━━ TEXTO DADO

La facilidad con que una dinámica de atracción, enamoramiento, pasión y pajaritos cantando se transforma en un padecimiento, que ya debería haber provocado una revolución relacional, y sexual, hace muchísimos años. Sin embargo, seguimos aguantando insatisfacciones y dolores. El dolor es la forma que tiene nuestro cuerpo de avisarnos que algo está mal; si el dolor emocional es un signo de alerta, ¿no deberíamos dejar de romantizarlo? Sensatamente, ¿cómo podemos concebir, y tolerar, que lo que llamamos amor lastime?

La crítica al amor romántico ha recibido (curiosamente de la misma forma que lo han hecho las denuncias de acoso, otra forma de violencia) una sentencia que versa sobre la muerte del Eros, entendido como la pasión, el erotismo, el romance que comprende una relación sexual o de seducción. Sin embargo, la intención de deconstruir el modelo de relación que actualmente impera en nuestras sociedades pretende todo menos hacer que las personas dejen de amar [pasionalmente]. La lucha no es contra la pasión, es contra la violencia, contra la imposición, contra el ejercicio deliberado de poder y la consiguiente subordinación de los sujetos-objetos.

Las personas no están obligadas a enamorarse, a apegarse o a desapegarse; ni están obligadas a actuar específicamente a partir de un protocolo social. Claro, biológicamente tiene sentido que todos los seres nazcan, crezcan, se reproduzcan y mueran. Sin embargo, el matrimonio o el diseño heteronormativo de pareja no es la única forma de preservar la especie (cada vez hay más expresiones de familias y modelos de relaciones diversas sin dominación vertical). Social y culturalmente, ya hay muchas más opciones a casarse creyendo ingenuamente que se vivirá feliz
para siempre, sólo hay que visibilizarlas, explorarlas y aceptarlas.

Habría que pensar nuevos ideales del amor, que se sostengan en la renuncia al poder, al control, a la dominación y que, por el contrario, creen pilares solidarios y equitativos de resistencia y de desarrollo. El amor erótico-afectivo no tiene por qué ser exclusivo ni excluyente de otras fuentes y expresiones de amor; es más, úrgenos reivindicar el papel del amor en las relaciones que no necesariamente incluyen un componente romántico y/o erótico.

━━━━

• _TU OBJETIVO_
Cita textualmente el pasaje del texto sobre el amor romántico que comienza con "La facilidad con" y sigue hasta "llamamos amor lastime?". Responde solo con lo que dice el texto.

━━ MATERIAL PROPORCIONADO

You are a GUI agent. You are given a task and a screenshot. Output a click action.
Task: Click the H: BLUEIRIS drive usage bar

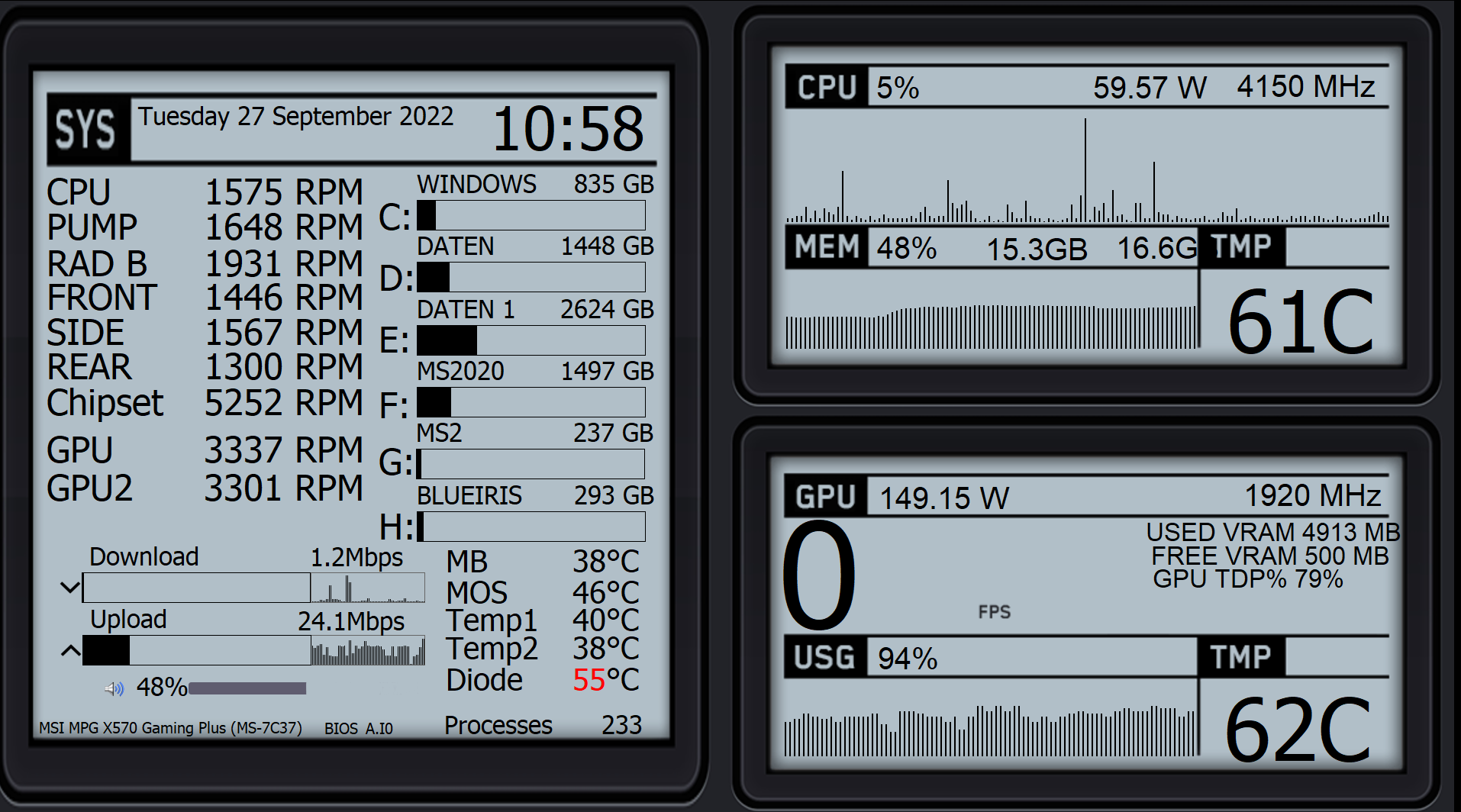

━━━━

• _RESPUESTA ESCRITA_
La facilidad con que una dinámica de atracción, enamoramiento, pasión y pajaritos cantando se transforma en un padecimiento, que ya debería haber provocado una revolución relacional, y sexual, hace muchísimos años. Sin embargo, seguimos aguantando insatisfacciones y dolores. El dolor es la forma que tiene nuestro cuerpo de avisarnos que algo está mal; si el dolor emocional es un signo de alerta, ¿no deberíamos dejar de romantizarlo? Sensatamente, ¿cómo podemos concebir, y tolerar, que lo que llamamos amor lastime?